[Provided information]

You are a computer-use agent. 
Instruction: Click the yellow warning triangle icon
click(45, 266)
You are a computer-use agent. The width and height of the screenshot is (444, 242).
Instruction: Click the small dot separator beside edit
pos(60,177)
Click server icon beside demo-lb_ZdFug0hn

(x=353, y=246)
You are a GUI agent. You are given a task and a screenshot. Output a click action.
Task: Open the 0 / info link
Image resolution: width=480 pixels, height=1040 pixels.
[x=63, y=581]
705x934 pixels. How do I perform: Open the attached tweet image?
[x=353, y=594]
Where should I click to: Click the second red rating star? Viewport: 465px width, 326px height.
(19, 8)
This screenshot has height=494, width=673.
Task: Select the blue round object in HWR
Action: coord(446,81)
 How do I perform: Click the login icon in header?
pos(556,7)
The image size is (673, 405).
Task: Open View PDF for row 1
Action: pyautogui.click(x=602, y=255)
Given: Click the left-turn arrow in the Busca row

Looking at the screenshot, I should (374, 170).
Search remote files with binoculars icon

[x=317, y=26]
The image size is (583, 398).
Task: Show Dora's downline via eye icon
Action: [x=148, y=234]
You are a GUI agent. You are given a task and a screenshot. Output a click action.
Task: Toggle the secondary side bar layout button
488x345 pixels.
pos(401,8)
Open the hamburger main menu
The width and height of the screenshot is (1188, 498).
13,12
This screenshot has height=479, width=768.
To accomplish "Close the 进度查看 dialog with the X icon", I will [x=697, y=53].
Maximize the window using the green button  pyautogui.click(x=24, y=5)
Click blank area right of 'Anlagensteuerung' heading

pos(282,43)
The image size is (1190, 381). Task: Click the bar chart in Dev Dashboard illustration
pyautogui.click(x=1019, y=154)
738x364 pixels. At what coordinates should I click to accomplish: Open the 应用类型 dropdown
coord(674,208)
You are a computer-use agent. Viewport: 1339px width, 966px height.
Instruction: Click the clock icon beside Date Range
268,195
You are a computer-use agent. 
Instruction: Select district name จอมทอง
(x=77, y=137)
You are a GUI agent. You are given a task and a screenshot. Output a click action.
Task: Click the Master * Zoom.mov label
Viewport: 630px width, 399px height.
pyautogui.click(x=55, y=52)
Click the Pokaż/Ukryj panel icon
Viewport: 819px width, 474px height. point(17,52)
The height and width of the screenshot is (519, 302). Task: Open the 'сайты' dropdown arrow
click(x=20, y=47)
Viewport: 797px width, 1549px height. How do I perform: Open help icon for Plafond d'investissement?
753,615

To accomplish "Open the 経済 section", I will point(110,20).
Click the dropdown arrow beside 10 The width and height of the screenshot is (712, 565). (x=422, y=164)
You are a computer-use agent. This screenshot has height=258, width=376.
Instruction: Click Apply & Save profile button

[Directions for this task] What lines of the material above hold the string "will"? Please copy them.

[Task result]
To accomplish "Close the 进度查看 dialog with the X icon", I will [x=697, y=53].
To accomplish "Open the 経済 section", I will point(110,20).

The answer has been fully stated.